— START SUPPLIED MATERIAL —
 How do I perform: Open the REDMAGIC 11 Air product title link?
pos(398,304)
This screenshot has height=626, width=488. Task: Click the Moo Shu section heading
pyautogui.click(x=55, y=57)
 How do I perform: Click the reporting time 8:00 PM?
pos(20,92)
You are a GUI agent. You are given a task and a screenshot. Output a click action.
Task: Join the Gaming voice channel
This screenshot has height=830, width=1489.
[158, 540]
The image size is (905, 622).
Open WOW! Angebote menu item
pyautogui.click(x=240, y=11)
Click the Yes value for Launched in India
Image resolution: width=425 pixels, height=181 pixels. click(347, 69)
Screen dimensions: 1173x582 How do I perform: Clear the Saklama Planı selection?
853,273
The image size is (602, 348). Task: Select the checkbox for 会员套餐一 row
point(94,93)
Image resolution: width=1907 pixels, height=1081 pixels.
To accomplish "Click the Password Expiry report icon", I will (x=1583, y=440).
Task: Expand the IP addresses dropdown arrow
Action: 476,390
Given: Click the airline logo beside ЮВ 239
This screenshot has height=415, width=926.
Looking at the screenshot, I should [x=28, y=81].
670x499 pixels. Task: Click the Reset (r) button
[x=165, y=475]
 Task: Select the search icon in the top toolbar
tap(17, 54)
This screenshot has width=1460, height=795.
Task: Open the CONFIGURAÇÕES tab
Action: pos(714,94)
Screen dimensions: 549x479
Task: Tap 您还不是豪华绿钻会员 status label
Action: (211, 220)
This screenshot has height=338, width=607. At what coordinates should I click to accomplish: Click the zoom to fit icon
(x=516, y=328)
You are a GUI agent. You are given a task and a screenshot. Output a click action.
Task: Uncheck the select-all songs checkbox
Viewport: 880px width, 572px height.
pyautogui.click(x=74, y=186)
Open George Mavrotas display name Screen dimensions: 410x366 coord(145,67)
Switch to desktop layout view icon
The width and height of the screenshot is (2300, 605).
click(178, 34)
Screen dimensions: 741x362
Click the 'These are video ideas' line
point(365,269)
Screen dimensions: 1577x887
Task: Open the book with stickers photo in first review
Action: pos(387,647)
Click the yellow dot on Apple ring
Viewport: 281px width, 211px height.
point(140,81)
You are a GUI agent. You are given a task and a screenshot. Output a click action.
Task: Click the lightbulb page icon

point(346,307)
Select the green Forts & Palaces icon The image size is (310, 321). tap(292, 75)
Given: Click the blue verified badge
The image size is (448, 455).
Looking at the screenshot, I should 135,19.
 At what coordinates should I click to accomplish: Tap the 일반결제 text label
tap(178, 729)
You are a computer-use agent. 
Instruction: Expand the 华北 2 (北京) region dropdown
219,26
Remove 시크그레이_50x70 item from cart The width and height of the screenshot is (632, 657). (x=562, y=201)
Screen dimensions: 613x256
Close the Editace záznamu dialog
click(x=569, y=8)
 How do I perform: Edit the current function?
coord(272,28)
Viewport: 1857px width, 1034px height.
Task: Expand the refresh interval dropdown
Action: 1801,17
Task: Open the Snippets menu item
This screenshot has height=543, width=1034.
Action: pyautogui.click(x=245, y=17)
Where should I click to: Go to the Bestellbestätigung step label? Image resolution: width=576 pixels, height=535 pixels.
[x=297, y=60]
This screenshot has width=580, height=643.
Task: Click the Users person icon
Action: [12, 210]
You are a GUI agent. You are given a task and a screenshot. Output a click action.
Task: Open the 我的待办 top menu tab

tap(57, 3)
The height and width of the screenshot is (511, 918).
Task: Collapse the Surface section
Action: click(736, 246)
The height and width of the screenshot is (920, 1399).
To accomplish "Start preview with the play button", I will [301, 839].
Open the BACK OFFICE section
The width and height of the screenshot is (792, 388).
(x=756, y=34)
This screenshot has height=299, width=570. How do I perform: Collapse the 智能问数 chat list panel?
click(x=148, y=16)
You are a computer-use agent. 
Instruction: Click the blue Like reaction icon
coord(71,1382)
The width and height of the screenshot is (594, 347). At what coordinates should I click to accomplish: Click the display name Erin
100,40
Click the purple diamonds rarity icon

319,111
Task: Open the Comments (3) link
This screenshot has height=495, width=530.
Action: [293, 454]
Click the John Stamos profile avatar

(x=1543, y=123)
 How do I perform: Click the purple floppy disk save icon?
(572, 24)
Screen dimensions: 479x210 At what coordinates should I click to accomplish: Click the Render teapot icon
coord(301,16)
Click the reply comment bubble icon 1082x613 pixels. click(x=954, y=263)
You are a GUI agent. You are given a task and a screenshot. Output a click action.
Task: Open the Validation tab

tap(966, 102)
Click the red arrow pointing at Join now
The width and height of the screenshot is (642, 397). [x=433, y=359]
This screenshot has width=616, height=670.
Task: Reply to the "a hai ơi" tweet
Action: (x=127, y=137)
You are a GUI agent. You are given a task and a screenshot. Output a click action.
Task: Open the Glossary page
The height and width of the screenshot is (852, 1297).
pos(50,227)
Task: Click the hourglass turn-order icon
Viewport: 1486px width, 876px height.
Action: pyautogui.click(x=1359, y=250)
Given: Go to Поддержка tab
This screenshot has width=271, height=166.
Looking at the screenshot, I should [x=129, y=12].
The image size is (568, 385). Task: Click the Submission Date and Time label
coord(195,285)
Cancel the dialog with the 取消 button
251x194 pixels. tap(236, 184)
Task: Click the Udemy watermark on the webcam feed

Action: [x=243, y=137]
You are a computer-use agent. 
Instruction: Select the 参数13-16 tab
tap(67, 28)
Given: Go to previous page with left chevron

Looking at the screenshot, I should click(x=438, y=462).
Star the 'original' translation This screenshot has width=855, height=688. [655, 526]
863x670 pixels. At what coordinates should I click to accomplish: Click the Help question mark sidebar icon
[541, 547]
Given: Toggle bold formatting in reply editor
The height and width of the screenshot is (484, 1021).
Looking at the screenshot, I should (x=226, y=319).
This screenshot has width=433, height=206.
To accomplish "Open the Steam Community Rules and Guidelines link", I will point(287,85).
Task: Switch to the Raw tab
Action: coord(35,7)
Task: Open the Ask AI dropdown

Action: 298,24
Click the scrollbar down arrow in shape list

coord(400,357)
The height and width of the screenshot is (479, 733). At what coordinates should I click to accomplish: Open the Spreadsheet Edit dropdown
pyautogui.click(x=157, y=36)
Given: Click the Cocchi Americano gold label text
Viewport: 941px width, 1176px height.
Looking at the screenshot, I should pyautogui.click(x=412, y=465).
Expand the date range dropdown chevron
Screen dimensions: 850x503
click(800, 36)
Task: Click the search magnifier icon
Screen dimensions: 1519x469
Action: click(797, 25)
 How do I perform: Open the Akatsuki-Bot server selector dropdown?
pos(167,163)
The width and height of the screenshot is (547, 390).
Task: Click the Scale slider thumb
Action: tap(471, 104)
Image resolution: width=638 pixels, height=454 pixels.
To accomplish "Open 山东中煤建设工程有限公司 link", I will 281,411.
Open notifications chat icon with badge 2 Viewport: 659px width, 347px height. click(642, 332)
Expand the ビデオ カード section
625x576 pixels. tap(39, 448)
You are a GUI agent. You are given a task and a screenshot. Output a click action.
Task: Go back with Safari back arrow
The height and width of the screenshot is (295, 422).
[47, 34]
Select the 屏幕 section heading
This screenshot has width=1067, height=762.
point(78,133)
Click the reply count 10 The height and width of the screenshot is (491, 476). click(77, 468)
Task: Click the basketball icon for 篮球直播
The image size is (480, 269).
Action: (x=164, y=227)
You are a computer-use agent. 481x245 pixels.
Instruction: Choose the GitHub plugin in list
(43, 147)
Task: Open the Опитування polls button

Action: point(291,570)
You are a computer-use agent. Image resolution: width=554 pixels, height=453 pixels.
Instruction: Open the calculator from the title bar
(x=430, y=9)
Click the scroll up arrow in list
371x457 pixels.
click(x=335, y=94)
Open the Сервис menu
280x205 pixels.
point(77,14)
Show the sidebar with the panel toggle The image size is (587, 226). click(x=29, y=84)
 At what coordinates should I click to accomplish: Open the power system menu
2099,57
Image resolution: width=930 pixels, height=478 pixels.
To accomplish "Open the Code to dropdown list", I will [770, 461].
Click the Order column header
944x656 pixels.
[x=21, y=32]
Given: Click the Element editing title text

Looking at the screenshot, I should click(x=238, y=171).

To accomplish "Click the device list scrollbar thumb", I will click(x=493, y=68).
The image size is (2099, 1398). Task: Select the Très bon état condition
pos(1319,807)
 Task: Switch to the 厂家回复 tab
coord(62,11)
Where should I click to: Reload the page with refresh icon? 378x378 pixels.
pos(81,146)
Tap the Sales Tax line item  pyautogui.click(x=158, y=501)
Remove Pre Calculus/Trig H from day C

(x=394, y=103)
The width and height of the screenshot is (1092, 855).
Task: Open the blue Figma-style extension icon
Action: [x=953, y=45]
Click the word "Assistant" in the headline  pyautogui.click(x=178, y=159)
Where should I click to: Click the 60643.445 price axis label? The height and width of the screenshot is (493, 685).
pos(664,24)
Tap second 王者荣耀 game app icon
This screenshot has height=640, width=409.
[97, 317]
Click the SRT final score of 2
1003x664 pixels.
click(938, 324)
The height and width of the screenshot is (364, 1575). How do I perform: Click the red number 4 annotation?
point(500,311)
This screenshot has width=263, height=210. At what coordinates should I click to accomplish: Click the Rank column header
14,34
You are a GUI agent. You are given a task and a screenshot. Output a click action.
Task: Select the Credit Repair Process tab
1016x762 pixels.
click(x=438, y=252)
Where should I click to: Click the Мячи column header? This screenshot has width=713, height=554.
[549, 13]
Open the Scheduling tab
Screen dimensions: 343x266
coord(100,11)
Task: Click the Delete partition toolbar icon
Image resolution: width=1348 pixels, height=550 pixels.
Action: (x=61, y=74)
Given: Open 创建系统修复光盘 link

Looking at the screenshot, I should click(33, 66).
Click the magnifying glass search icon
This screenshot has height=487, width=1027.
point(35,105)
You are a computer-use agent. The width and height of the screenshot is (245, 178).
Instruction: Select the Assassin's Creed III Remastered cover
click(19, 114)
— END SUPPLIED MATERIAL —
◆ **INSTRUCTION**
Convert the records above, from the line with "The image size is (905, 622)." up to and including the line with "point(94,93)", into a Markdown table with the columns Row and Line, leaving out any blank lines.

◆ **RESPONSE**
| Row | Line |
|---|---|
| 1 | The image size is (905, 622). |
| 2 | Open WOW! Angebote menu item |
| 3 | pyautogui.click(x=240, y=11) |
| 4 | Click the Yes value for Launched in India |
| 5 | Image resolution: width=425 pixels, height=181 pixels. click(347, 69) |
| 6 | Screen dimensions: 1173x582 How do I perform: Clear the Saklama Planı selection? |
| 7 | 853,273 |
| 8 | The image size is (602, 348). Task: Select the checkbox for 会员套餐一 row |
| 9 | point(94,93) |